次の世代へ引き継ぐ

最近、あとどれくらい自分は働くのだろうと考えることが多くなる年代になりました。


20代の頃は海外医療救援に参加したり、途上国の母子保健に関心が出て助産師になって、自分の未来は洋々としているような自信に満ちた時期でした。


30代は助産師としての臨床がおもしろく、自分自身の知識や技術を磨くことに集中していました。
分娩介助もしたくてたまらなかったし、授乳支援にも積極的に自分の経験を広げようと、今考えるとがむしゃらのような時期でしたし、やはり何だか自分はできるという自信に支えられていました。


40代はまだ直接、自分が相手(産婦さんや赤ちゃん)のケアをする主体になりたいという気持ちが強い反面、難しい経験は他のスタッフも関わって自信をつけてもらえるように、自分が少し影にまわりつつ目的が達成されるような配慮や全体を見渡せる力が少しずつでてきたように思います。


50代になって、産婦さんや新生児ひとりひとりの個別性が見えてきて、今ここでこういう関わり方をすればよいだろうとか、あるいは退院までの変化や関わるスタッフのやり方なども想定してゴールが見えてくるようになりました。
あるいは、ご家族との関係も考えたうえで、1ヵ月後、3ヵ月後ぐらいまでに必要なこともみえるようになってきました。


自分がケアの主体にならなくても、「今、ここでこれを言っておけば、あるいはこのケアをしておけば」他のスタッフのケアの行き届かない部分を補足できるだろうという見通しを立てられることに、とても充実感があります。
そして、次に同じような状況ではスタッフがきちんと対応できるようになっていることも。


以前は「ふぃっしゅさんに関わってもらってうれしかった」という自分への直接の謝辞がうれしいものでしたが、今はそれよりもクリニックのチームワークを感じてもらえたらなんともいえない満ち足りた気持ちになります。

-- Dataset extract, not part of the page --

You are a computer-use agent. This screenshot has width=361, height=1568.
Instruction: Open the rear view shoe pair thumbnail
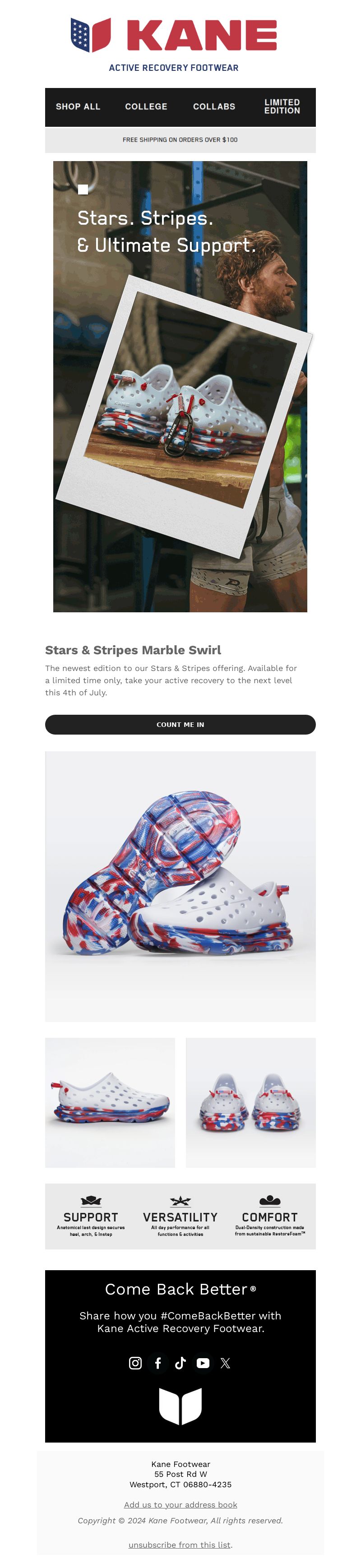(x=251, y=1102)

今が仕事のおもしろさのピークなのかもしれない、と思います。
そして、そういうピークというのは短い期間なのだと。


<競泳選手にとって泳ぎ続けること>


今回の競泳日本選手権では、長年、決勝や準決勝に進んでいながら表彰台には届かなかった選手が何人もメダルをとりました。
初日の福田智代選手も背泳ぎや個人メドレーで頑張ってきた選手ですが、50mバタフライで優勝し、涙のインタビューにこちらも胸がつまりました。

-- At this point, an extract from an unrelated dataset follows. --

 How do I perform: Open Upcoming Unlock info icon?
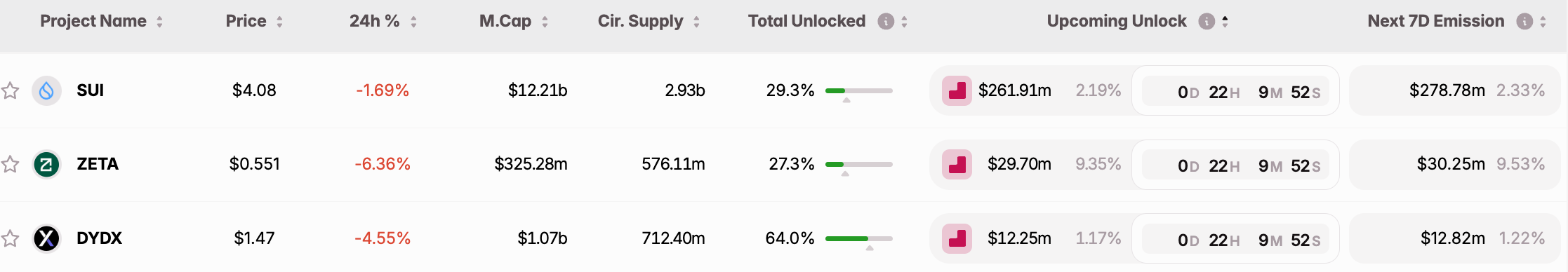[1207, 22]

そしてずっと応援していた選手の一人、古賀淳也選手が50m背泳ぎで優勝、アジア大会3連覇に挑みます。


10年ほど前に競泳大会を観に行き始めた頃は、選手の大半が高校生・大学生でした。社会人というのはほんとうに少なかった記憶があります。
プロでもない、アマチュアでもない競泳を社会人になっても続けるために、スポンサーや泳ぐ環境を探すことは並大抵のことではないかと思います。


まだまだ世界を目指していける能力がある選手が何人も、この社会人になる時期に競泳を離れていったことでしょう。

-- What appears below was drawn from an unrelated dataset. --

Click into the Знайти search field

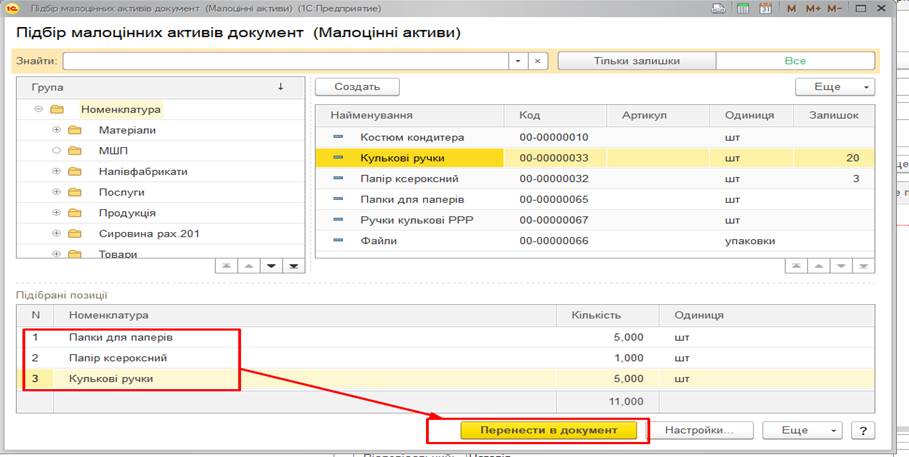click(x=285, y=61)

この10年で、決勝に進む選手に20代後半から30代が増えました。


そして、以前ならオリンピックや世界水泳でメダルをとれば、その栄華の時期をもって引退していたのではないかと思いますが、北島選手や松田選手のように、そこから何度も挑戦していく選手が増えました。
メダリストの称号もなげうって、たとえ表彰台に届かなくても挑戦し続けています。


応援している選手が若い世代に抜かれていくと、「あぁ、もうピークはすぎたのかな。引退なのかな」と以前は思っていました。


最近は、今までの競泳の世界ではいなかった達人級の人たちが出現したのではないかと思うようになりました。


予選から決勝までのレース展開に体と心を集中させ、周囲の選手の動きもかなり見えながら泳いでいるように見えます。
経験のなせる業のように見えるレースもありますし、むしろ若い世代を奮い立てる役に徹しているのではないかと思える時もあります。


何のために挑戦しているのだろうと考えたときに、水と体が一体になって会心の泳ぎができたときの感覚、それを求めているのではないかと思うのです。


若い世代のおもしろいように記録が伸びる感覚でもなく、勝敗でもなく、体に覚えこませてきた経験が集中力とともに最高の泳ぎになる一瞬。


きっと引退を意識しながら、今の短いピークを楽しむ、そんな気持ちなのかなと思いました。


松田丈志選手が次のオリンピックを目指すことを決めたようです。
自由形とバタフライで、どれだけ多くの選手が松田選手の背中を追ってきたことでしょう。


次の世代を育て、そして自身の最高の泳ぎを目指す。
心からエールをおくりたいと思います。